YOUR OBJECTIVE: Copy the VSEARCH page starting with "Using VSEARCH with" and going on through "can delete them.", and swap every "tarball" for "archive".

EXCERPT PROVIDED:
····················

VSEARCH
VSEARCH is an open and free 64-bit multithreaded tool for processing metagenomic sequences, including searching, clustering, chimera detection, dereplication, sorting, masking and shuffling.[1] It is an alterntive to USEARCH by Robert C. Edgar.[2]
Installed Versions
VSEARCH 1.1.3, 1.10.0, and 2.7.1 are installed on Proteus. Use one of the modules:
vsearch/gcc/1.1.3
vsearch/gcc/1.10.0
vsearch/gcc/2.7.1
This also provides a man page. To view (after loading the above modulefile):
[juser@proteusa01 ~]$ man vsearch
The full documentation plus tests is available in $VSEARCHDIR
.
Using VSEARCH with Multiple Threads
When submitting a job, request the "shm
" resource with the number of
slots equal to the number of threads required:
#$ -pe shm 16
And then, when running vsearch, specify the number of threads (otherwise it will try to use all CPU cores):
vsearch --threads $NSLOTS ...
Compiling 1.1.3
They provide three separate makefiles for three separate versions. One "plain" (Makefile), one which can read and write gzipped data (Makefile.ZLIB), and one which can read and write BZ2-compresse data (Makefile.BZLIB). This article will only deal with the "plain" version, for now.
Download a tarball and expand it. Note that the distribution tarball includes executables of many other versions for many other machines. You can delete them.
Edit the Makefile and Compile
Modify src/Makefile
according to this diff:
--- Makefile.orig 2015-03-18 05:58:00.000000000 -0400
+++ Makefile 2015-08-10 22:42:28.962047475 -0400
@@ -20,14 +20,16 @@
# Profiling
#PROFILING=-g -fprofile-arcs -ftest-coverage
#PROFILING=-g -pg
-PROFILING=-g
+#PROFILING=-g
+PROFILING=
# Compiler warnings
WARN=-Wall -Wsign-compare
#WARN=-Weverything
CXX=g++
-CXXFLAGS=-O3 -msse2 -mtune=core2 -Icityhash $(WARN) $(PROFILING)

····················

GIVEN RECORDS:
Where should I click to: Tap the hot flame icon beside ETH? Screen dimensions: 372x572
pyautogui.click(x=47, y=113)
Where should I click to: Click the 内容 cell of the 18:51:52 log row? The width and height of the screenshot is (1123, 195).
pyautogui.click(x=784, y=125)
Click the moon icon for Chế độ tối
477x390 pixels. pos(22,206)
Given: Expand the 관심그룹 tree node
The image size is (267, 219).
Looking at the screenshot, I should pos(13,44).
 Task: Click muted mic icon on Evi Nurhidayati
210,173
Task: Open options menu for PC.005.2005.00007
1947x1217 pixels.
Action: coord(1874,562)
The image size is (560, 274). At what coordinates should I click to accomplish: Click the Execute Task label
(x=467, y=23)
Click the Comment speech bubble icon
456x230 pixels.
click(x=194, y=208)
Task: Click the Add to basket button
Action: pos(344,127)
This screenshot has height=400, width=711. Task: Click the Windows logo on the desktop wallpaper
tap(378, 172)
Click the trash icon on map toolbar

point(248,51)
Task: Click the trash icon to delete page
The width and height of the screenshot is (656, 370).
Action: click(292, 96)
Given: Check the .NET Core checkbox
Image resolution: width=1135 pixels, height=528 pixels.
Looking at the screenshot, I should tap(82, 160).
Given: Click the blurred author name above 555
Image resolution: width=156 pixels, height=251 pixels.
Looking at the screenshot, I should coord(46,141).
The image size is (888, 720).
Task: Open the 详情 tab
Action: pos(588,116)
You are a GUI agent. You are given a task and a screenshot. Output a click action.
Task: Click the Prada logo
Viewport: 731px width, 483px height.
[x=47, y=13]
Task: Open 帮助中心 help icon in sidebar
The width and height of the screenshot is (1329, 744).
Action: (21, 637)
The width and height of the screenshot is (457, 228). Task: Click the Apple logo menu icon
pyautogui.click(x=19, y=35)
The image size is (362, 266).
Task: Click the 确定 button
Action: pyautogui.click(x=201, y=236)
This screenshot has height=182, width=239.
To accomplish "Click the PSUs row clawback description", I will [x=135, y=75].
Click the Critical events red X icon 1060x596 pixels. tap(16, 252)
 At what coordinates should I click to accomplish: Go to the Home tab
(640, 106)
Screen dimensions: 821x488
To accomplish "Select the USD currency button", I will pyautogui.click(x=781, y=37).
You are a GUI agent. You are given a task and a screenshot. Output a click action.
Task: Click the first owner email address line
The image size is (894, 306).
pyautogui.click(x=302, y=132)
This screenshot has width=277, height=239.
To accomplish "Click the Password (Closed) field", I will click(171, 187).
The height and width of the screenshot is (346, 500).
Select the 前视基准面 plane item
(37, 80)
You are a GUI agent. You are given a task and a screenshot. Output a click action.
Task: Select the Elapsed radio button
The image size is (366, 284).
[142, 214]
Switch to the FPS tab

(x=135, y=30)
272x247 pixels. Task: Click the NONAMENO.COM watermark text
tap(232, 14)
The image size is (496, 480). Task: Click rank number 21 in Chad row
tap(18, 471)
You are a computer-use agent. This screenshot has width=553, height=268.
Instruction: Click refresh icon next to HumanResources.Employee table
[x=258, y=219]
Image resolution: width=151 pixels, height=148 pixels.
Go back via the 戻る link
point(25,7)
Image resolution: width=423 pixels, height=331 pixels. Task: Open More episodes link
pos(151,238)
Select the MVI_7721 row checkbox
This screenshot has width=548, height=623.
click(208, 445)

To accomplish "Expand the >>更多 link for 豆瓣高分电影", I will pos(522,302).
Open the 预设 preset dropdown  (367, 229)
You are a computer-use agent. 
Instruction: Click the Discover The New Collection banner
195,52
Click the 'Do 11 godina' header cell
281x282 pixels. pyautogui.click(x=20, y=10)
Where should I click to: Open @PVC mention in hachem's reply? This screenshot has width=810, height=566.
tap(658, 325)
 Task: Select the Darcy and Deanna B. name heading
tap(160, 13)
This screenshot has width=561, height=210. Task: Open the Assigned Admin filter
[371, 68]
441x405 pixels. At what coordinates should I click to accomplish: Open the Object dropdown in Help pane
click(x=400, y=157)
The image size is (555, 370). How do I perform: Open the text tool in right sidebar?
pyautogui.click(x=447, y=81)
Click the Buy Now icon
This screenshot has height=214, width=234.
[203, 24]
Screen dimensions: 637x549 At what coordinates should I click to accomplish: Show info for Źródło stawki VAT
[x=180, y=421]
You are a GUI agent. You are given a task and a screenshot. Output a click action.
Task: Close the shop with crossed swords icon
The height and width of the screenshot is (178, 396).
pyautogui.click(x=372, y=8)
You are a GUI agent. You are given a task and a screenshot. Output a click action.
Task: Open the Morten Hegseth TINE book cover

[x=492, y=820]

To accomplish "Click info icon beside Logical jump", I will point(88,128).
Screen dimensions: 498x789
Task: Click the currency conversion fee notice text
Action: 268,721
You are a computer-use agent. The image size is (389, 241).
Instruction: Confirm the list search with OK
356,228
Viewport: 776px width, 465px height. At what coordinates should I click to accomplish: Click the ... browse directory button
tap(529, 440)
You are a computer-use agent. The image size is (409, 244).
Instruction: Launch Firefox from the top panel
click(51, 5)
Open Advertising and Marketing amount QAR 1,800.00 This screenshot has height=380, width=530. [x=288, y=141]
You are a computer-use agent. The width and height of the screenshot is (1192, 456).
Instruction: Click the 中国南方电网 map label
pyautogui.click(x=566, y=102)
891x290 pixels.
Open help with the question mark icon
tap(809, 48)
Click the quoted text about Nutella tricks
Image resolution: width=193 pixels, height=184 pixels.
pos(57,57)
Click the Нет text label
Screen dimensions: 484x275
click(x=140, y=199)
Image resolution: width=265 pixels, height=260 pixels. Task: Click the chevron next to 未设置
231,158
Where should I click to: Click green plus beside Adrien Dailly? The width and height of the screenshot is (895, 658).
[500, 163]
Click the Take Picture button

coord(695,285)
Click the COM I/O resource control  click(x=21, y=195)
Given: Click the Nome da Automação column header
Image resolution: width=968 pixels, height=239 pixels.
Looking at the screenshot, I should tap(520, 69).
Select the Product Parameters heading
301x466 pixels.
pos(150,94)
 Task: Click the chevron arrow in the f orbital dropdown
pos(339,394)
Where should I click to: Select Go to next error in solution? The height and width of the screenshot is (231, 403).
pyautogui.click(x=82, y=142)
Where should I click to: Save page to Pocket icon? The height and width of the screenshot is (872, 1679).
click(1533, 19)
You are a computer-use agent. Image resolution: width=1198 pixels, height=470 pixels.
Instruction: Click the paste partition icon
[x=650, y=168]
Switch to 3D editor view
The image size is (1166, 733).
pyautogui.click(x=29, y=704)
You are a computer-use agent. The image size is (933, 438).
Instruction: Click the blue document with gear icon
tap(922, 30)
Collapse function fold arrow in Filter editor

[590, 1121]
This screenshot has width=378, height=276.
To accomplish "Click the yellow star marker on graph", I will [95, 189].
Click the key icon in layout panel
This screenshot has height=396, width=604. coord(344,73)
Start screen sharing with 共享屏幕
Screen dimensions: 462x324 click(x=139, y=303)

····················

WRITTEN SOLUTION:
Using VSEARCH with Multiple Threads
When submitting a job, request the "shm
" resource with the number of
slots equal to the number of threads required:
#$ -pe shm 16
And then, when running vsearch, specify the number of threads (otherwise it will try to use all CPU cores):
vsearch --threads $NSLOTS ...
Compiling 1.1.3
They provide three separate makefiles for three separate versions. One "plain" (Makefile), one which can read and write gzipped data (Makefile.ZLIB), and one which can read and write BZ2-compresse data (Makefile.BZLIB). This article will only deal with the "plain" version, for now.
Download a archive and expand it. Note that the distribution archive includes executables of many other versions for many other machines. You can delete them.